Sizce birbirleri ile ilintili ve mütemmim olan bu kavramları sınırlandırmak kabil midir? Yoksa mütedahil daireler gibi mi değerlendirmek gerekir?
Sınırlama çalışması yapmak yerine doğal seyrinde araştırmacının insiyatifinde şekillenmesi doğru olacaktır.
Bütün bu görevlerin yerine getirilmesinde bir metodolojiye/ilmî usule ihtiyaç var mıdır? Varsa, bunun esasları nelerdir/neler olmalıdır?
Risale-i Nurla alakalı araştırma yapmak aslında temelde Risale-i Nuru anlamak çabasının yan ürünüdür. Ya da böyle olmalı, görülmelidir. Bu manada yıllardır okunan bu eserleri anlamak için “okuyan”, “emek” veren kişilerin tecrübeleri araştırmacılara metod olarak tavsiye edilebilir. Risale-i Nur ilham olması sebebiyle Kur’ani olması hasebiyle defalarca okumayı göze alacak araştırmacıya ihtiyaç duyar. Tanıştığım bir samimi arkadaşımın Kader risalesini anlamak adına, her gün tekrar tekrar okuyarak, kelime kelime inceleyerek altı ayını verdiğini bizzat müşahade etmiştim. Evet zor bir öneri olduğunun farkındayım. Ama Nurların şerh-izah eksenindeki faaliyetine soyunacak araştırmacının belki birinci vazifesi bu şekilde okuma-anlama çabası olmalıdır. Bu tarz bir emek verilmeden ortaya konacak eserin, “bir tutam” risale, “çok tutam” günümüz bilimi, bol yabancı kelimeden oluşmuş (haydi bilimsel terminoloji diyelim!) bir esere dönüşmesi kaçınılmazdır. Günümüz araştırmalarında yüzlerce referanslı makaleler makbul olsa da bu tarz bir araştırmada Risaleden bir cümlenin referanslar bölümünde “Nursi, Sözler, 123-127 vs neşriyat” yer alması acaba maksud olunan tarz mıdır? Bu tarz bir çalışma nazarları Nurlara çevirmekte ne kadar muvaffaktır. Belki yine metodoloji anlamında düşünülmesi gereken bir noktadır. Bu nedenle bir metodoloji önerilecek olursa genel olarak şu maddeler tavsiye edilmelidir:
i)İlgili konuyu Nurlardan etraflıca okumak.
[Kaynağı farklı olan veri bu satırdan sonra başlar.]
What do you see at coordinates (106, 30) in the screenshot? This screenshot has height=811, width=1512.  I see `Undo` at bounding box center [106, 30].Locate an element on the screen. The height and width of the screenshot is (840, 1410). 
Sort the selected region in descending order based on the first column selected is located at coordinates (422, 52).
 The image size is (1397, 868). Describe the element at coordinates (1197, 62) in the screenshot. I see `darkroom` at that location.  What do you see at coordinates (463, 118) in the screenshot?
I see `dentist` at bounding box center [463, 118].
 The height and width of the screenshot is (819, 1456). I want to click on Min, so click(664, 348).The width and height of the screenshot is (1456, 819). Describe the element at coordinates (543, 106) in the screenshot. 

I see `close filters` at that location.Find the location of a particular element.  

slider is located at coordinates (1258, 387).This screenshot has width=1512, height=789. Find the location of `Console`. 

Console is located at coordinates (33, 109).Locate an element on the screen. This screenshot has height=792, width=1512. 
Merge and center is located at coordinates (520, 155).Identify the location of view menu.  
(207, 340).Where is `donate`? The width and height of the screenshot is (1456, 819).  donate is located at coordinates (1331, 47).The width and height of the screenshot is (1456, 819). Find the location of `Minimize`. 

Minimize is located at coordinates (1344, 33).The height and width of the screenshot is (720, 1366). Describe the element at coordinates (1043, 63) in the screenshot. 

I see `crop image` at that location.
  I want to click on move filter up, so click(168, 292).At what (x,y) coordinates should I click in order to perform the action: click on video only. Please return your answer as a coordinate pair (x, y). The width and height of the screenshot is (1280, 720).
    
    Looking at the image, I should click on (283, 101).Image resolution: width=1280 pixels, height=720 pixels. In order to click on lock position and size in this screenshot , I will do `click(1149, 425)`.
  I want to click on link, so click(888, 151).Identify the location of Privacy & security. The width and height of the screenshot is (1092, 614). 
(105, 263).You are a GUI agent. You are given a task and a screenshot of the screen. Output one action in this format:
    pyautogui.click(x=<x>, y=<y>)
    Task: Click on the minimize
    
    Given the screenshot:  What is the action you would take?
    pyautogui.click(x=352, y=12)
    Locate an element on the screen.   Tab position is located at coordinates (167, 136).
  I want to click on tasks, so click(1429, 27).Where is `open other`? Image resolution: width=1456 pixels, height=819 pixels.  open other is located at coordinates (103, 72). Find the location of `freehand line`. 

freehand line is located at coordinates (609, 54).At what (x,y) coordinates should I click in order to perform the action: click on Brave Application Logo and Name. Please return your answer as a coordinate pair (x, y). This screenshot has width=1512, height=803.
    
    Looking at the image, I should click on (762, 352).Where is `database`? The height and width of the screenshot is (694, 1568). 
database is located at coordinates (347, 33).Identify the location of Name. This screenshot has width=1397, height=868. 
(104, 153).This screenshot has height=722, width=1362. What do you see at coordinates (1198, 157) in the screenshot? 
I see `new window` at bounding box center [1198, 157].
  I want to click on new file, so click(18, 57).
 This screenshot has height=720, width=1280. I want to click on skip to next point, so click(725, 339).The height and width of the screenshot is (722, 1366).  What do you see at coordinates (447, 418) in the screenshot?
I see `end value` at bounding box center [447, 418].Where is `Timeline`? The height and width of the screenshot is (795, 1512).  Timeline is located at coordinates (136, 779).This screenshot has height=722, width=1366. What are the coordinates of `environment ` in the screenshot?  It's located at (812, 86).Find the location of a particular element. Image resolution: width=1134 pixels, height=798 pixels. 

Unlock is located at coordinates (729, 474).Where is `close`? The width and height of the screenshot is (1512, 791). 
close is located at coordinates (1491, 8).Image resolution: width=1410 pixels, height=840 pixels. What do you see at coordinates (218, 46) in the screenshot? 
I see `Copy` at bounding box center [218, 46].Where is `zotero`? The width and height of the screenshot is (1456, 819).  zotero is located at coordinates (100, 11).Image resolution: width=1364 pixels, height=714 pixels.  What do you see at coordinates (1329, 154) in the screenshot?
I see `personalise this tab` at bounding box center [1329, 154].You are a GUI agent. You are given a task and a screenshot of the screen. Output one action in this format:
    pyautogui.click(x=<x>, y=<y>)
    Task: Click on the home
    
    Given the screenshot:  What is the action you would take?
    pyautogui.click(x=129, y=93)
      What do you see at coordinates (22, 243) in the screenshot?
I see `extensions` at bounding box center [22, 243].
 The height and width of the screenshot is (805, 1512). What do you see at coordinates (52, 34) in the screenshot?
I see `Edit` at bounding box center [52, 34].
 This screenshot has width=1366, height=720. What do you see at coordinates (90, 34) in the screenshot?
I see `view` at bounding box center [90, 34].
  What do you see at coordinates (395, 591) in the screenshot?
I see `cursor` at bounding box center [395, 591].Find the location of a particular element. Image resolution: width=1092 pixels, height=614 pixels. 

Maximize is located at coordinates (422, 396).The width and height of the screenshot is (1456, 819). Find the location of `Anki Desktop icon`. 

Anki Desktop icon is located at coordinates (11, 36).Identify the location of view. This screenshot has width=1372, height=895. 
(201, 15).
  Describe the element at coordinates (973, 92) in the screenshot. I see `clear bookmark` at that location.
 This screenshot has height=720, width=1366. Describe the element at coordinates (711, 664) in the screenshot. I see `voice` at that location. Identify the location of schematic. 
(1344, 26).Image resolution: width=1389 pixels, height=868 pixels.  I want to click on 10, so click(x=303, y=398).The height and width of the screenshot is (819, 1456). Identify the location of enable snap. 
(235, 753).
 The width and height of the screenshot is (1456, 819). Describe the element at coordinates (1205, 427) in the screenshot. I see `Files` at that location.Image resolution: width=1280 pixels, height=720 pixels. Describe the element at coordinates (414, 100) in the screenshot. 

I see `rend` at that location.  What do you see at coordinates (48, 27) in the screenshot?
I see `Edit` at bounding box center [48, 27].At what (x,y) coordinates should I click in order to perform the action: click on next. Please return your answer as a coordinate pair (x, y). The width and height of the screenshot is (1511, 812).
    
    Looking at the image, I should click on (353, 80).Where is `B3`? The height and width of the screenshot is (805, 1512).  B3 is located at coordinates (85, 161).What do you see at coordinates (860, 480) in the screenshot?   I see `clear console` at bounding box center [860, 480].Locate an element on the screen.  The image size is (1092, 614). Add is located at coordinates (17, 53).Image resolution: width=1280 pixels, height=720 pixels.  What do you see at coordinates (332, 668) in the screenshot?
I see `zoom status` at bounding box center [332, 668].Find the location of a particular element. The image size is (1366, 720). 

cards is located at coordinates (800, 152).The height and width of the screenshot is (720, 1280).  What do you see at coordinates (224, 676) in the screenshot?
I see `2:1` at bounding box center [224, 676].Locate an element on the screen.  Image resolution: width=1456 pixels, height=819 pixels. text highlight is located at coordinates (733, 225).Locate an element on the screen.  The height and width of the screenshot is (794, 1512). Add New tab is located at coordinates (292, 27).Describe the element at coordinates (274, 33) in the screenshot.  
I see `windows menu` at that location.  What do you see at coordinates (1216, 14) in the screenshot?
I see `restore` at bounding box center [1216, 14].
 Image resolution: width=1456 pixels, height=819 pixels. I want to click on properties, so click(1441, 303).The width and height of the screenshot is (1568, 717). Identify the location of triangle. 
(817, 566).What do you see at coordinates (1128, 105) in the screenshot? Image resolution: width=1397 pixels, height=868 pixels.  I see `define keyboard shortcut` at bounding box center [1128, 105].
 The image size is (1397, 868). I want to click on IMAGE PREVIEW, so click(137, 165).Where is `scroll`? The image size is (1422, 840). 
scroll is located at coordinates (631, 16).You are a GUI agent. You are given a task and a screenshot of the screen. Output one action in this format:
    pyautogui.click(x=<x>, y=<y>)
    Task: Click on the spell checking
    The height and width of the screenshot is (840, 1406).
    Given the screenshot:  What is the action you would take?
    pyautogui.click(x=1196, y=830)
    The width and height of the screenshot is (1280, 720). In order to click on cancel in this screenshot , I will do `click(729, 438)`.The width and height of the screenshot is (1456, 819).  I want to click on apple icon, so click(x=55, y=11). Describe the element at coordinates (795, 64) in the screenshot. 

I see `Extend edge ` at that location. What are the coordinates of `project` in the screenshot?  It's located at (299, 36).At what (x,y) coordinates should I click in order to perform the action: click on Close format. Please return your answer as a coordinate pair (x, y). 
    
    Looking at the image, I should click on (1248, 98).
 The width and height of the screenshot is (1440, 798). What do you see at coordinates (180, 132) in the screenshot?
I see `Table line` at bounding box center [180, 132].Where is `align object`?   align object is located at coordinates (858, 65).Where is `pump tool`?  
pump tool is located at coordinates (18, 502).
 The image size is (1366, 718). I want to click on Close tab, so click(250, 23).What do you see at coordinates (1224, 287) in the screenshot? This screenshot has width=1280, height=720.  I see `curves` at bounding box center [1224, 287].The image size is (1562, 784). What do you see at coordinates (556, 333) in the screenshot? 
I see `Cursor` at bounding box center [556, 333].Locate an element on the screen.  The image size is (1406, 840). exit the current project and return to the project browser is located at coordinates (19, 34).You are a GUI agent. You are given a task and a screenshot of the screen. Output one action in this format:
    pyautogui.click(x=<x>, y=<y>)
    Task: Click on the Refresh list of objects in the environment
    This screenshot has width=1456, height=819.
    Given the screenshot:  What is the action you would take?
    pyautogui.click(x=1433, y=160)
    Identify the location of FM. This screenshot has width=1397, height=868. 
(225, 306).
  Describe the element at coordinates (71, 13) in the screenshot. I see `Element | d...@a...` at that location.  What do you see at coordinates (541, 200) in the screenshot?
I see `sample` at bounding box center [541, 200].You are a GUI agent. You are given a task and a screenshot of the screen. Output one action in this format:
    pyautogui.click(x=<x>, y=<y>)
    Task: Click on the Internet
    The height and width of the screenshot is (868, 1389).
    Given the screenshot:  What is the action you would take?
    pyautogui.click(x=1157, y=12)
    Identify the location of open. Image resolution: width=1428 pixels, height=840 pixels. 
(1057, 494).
ii)Her okuyuş sırasında bol bol soru üretip bu sorulara cevap sadedinde tekrar okumak.
iii)Önceki tecrübelerimizi-bilgilerimizi diğer eserlerden istifademizi asıl hedef olan -Nurun anlaşılması, anlatılması, Nura ayine olunması- gayesi unutulmadan bu okumalara destek olacak şekilde araştırmaya nihai şekil vermek.